• _Problem details_:
Repeat the listing below in full.

• _Records for this task_:
- - - - - - -

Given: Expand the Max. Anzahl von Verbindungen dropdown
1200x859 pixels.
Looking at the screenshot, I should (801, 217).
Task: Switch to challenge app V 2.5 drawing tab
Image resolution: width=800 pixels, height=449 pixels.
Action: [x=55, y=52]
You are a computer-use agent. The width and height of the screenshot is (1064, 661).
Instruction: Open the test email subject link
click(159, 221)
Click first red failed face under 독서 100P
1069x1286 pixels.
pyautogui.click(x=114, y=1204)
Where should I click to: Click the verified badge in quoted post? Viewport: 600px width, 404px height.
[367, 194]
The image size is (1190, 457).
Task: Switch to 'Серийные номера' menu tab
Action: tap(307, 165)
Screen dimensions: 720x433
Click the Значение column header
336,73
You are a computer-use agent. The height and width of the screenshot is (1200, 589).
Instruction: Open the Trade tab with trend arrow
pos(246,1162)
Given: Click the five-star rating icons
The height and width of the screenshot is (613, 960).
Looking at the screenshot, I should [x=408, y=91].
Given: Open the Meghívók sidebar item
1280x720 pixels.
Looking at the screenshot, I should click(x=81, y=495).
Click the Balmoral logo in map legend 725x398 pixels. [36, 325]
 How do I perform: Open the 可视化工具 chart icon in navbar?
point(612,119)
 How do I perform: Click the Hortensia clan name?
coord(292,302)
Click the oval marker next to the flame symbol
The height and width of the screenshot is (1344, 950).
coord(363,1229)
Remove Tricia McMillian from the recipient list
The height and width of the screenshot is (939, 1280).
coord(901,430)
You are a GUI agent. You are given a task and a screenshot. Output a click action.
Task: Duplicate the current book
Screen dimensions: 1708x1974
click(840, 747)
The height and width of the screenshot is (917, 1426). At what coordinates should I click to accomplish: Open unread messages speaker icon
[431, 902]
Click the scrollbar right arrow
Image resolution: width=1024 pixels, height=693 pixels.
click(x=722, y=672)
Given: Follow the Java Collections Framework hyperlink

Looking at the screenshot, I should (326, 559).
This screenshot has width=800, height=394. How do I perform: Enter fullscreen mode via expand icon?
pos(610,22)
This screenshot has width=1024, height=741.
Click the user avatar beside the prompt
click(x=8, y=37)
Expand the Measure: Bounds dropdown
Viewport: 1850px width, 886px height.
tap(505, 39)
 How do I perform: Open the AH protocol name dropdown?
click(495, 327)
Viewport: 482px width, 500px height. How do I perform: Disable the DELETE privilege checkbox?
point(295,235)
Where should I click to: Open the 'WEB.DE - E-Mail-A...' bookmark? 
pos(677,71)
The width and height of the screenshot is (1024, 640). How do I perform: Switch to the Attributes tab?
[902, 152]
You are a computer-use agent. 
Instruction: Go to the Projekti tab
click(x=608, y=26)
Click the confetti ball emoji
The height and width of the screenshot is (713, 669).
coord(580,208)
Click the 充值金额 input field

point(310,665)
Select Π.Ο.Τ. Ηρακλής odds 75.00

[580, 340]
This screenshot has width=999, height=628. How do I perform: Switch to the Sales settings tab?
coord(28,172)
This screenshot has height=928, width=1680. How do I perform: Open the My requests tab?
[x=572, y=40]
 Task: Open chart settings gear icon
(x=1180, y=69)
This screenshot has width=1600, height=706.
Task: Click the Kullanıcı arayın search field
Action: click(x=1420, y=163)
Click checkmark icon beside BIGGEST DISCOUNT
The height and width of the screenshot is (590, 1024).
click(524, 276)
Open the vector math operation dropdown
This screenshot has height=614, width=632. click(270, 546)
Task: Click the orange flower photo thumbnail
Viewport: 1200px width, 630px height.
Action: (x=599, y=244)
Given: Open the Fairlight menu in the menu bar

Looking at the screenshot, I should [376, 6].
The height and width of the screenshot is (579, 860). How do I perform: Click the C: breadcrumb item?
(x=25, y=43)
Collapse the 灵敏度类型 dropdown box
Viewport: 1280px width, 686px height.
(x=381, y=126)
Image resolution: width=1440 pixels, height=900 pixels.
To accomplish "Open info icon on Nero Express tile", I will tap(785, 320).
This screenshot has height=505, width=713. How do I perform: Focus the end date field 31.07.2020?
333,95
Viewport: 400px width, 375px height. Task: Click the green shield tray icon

- - - - - - -

• _Output below_:
Given: Expand the Max. Anzahl von Verbindungen dropdown
1200x859 pixels.
Looking at the screenshot, I should (801, 217).
Task: Switch to challenge app V 2.5 drawing tab
Image resolution: width=800 pixels, height=449 pixels.
Action: [x=55, y=52]
You are a computer-use agent. The width and height of the screenshot is (1064, 661).
Instruction: Open the test email subject link
click(159, 221)
Click first red failed face under 독서 100P
1069x1286 pixels.
pyautogui.click(x=114, y=1204)
Where should I click to: Click the verified badge in quoted post? Viewport: 600px width, 404px height.
[367, 194]
The image size is (1190, 457).
Task: Switch to 'Серийные номера' menu tab
Action: tap(307, 165)
Screen dimensions: 720x433
Click the Значение column header
336,73
You are a computer-use agent. The height and width of the screenshot is (1200, 589).
Instruction: Open the Trade tab with trend arrow
pos(246,1162)
Given: Click the five-star rating icons
The height and width of the screenshot is (613, 960).
Looking at the screenshot, I should [x=408, y=91].
Given: Open the Meghívók sidebar item
1280x720 pixels.
Looking at the screenshot, I should click(x=81, y=495).
Click the Balmoral logo in map legend 725x398 pixels. [36, 325]
 How do I perform: Open the 可视化工具 chart icon in navbar?
point(612,119)
 How do I perform: Click the Hortensia clan name?
coord(292,302)
Click the oval marker next to the flame symbol
The height and width of the screenshot is (1344, 950).
coord(363,1229)
Remove Tricia McMillian from the recipient list
The height and width of the screenshot is (939, 1280).
coord(901,430)
You are a GUI agent. You are given a task and a screenshot. Output a click action.
Task: Duplicate the current book
Screen dimensions: 1708x1974
click(840, 747)
The height and width of the screenshot is (917, 1426). At what coordinates should I click to accomplish: Open unread messages speaker icon
[431, 902]
Click the scrollbar right arrow
Image resolution: width=1024 pixels, height=693 pixels.
click(x=722, y=672)
Given: Follow the Java Collections Framework hyperlink

Looking at the screenshot, I should (326, 559).
This screenshot has width=800, height=394. How do I perform: Enter fullscreen mode via expand icon?
pos(610,22)
This screenshot has width=1024, height=741.
Click the user avatar beside the prompt
click(x=8, y=37)
Expand the Measure: Bounds dropdown
Viewport: 1850px width, 886px height.
tap(505, 39)
 How do I perform: Open the AH protocol name dropdown?
click(495, 327)
Viewport: 482px width, 500px height. How do I perform: Disable the DELETE privilege checkbox?
point(295,235)
Where should I click to: Open the 'WEB.DE - E-Mail-A...' bookmark? 
pos(677,71)
The width and height of the screenshot is (1024, 640). How do I perform: Switch to the Attributes tab?
[902, 152]
You are a computer-use agent. 
Instruction: Go to the Projekti tab
click(x=608, y=26)
Click the confetti ball emoji
The height and width of the screenshot is (713, 669).
coord(580,208)
Click the 充值金额 input field

point(310,665)
Select Π.Ο.Τ. Ηρακλής odds 75.00

[580, 340]
This screenshot has width=999, height=628. How do I perform: Switch to the Sales settings tab?
coord(28,172)
This screenshot has height=928, width=1680. How do I perform: Open the My requests tab?
[x=572, y=40]
 Task: Open chart settings gear icon
(x=1180, y=69)
This screenshot has width=1600, height=706.
Task: Click the Kullanıcı arayın search field
Action: click(x=1420, y=163)
Click checkmark icon beside BIGGEST DISCOUNT
The height and width of the screenshot is (590, 1024).
click(524, 276)
Open the vector math operation dropdown
This screenshot has height=614, width=632. click(270, 546)
Task: Click the orange flower photo thumbnail
Viewport: 1200px width, 630px height.
Action: (x=599, y=244)
Given: Open the Fairlight menu in the menu bar

Looking at the screenshot, I should [376, 6].
The height and width of the screenshot is (579, 860). How do I perform: Click the C: breadcrumb item?
(x=25, y=43)
Collapse the 灵敏度类型 dropdown box
Viewport: 1280px width, 686px height.
(x=381, y=126)
Image resolution: width=1440 pixels, height=900 pixels.
To accomplish "Open info icon on Nero Express tile", I will tap(785, 320).
This screenshot has height=505, width=713. How do I perform: Focus the end date field 31.07.2020?
333,95
Viewport: 400px width, 375px height. Task: Click the green shield tray icon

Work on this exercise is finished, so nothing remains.